Exercise input >>
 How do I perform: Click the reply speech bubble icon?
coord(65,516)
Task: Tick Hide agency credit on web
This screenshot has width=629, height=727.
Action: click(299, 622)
--
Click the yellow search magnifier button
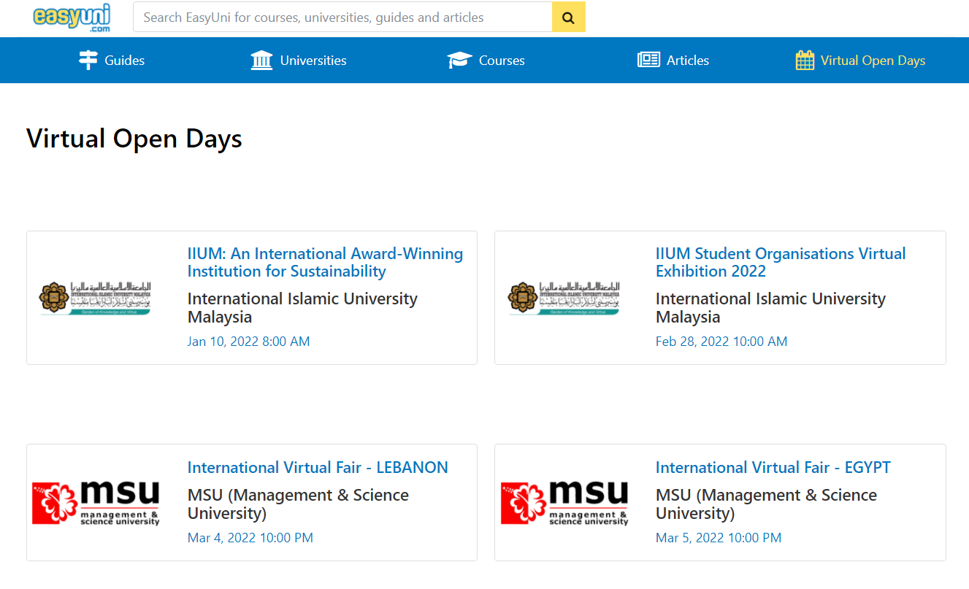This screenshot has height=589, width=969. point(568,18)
...
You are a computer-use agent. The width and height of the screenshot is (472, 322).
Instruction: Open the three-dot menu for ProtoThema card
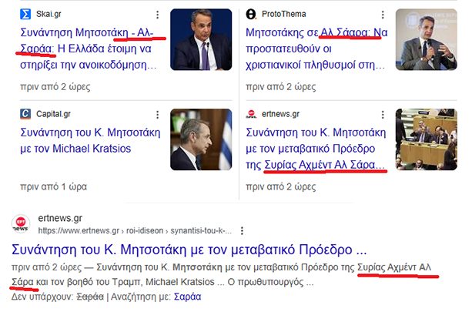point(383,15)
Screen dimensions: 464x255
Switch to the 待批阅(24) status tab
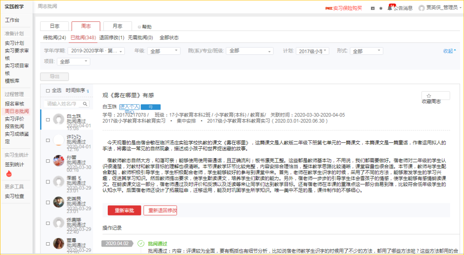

Description of the task >> Return only the stretch above from the line containing "You are a computer-use" through the line containing "Switch to the 待批阅(24) status tab", word for word and without pictures.

Response below >>
You are a computer-use agent. The width and height of the screenshot is (472, 322).
Instruction: Open the three-dot menu for ProtoThema card
point(383,15)
Screen dimensions: 464x255
Switch to the 待批阅(24) status tab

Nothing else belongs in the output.